The Oncotype DX test measures the expression, or activity, level of 21 specific genes within a tumor sample and based on that pattern assigns a recurrence score of anywhere from 0 to 100. Earlier trials have shown that the higher the recurrence score, the more likely the patient's cancer will recur. The assay is performed by Genomic Health, Inc., based in Redwood City, California.

Oncotype DX is only one of several gene expression profile tests oncologists now use to help them judge how likely it is a patient's cancer will return or to inform treatment decisions. RxPONDER researchers plan to evaluate other tests as well, including the PAM50 test, which measures the expression level of a set of 50 genes to determine a patient's "risk of recurrence" score.

"There are larger questions here," says Laurence H. Baker, D.O., SWOG group chair and professor of internal medicine and pharmacology at the University of Michigan. "Can lab tests allow us to target follow-up chemotherapy in a much narrower and more effective way? And if so, which tests are most clinically effective for our patients and most cost effective?"
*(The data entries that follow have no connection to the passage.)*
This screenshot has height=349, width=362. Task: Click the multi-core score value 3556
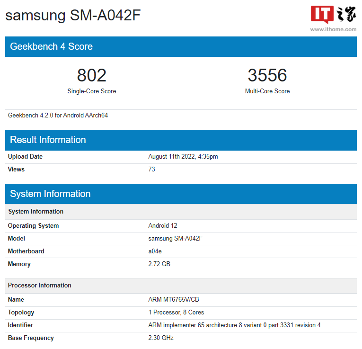tap(267, 75)
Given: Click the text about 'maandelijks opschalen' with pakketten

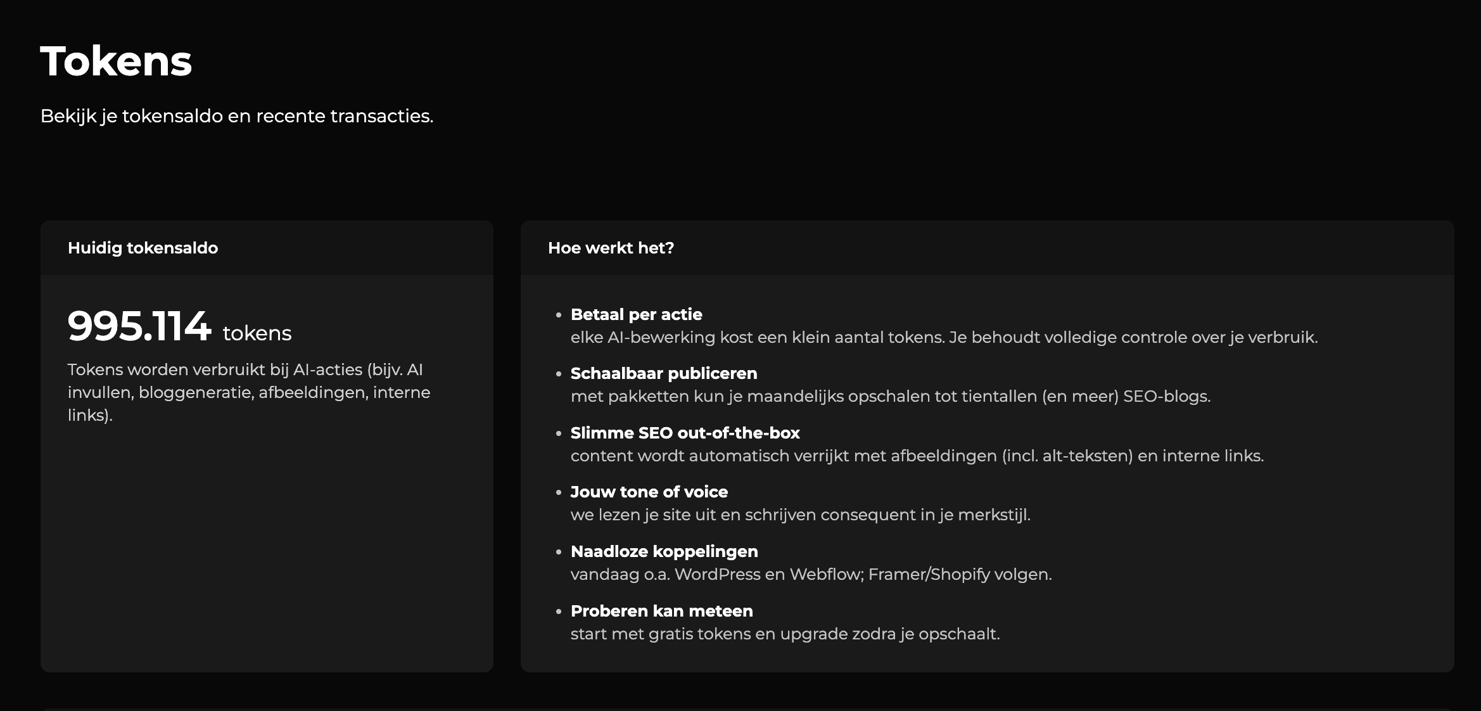Looking at the screenshot, I should pyautogui.click(x=890, y=397).
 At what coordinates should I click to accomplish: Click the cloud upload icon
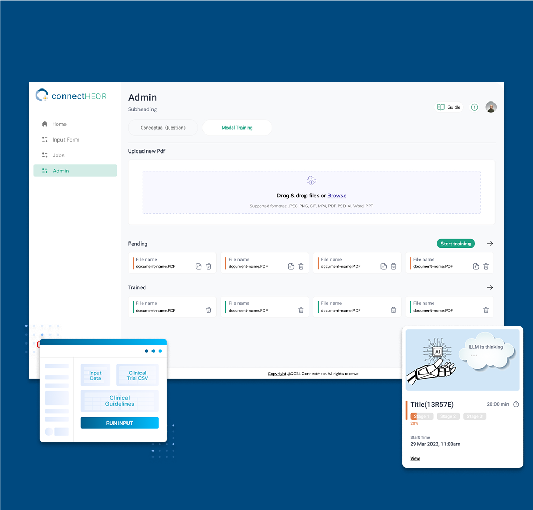(x=311, y=181)
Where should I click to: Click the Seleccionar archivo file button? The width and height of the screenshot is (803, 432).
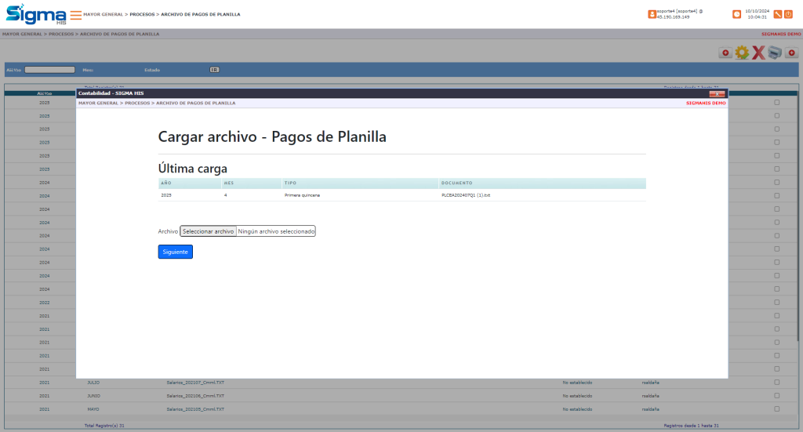(x=208, y=231)
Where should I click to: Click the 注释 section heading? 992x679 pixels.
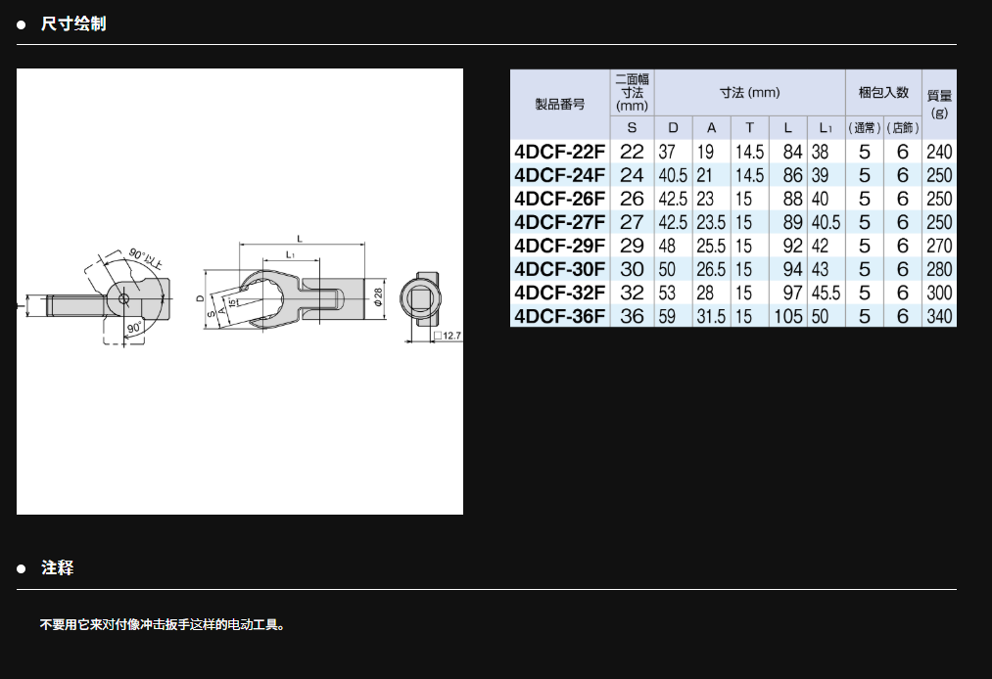point(57,567)
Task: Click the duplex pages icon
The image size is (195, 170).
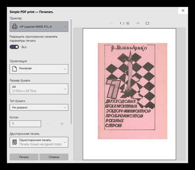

The TAILORx trial in node-negative breast cancer (cancer that has not spread to the patient's lymph nodes), which recently enrolled its final patient, used the Oncotype DX assay to select patients with mid-range recurrence scores for study, and will help identify in which of these patients adjuvant endocrine therapy alone is sufficient treatment. Final results of the TAILORx trial will not be known for several years.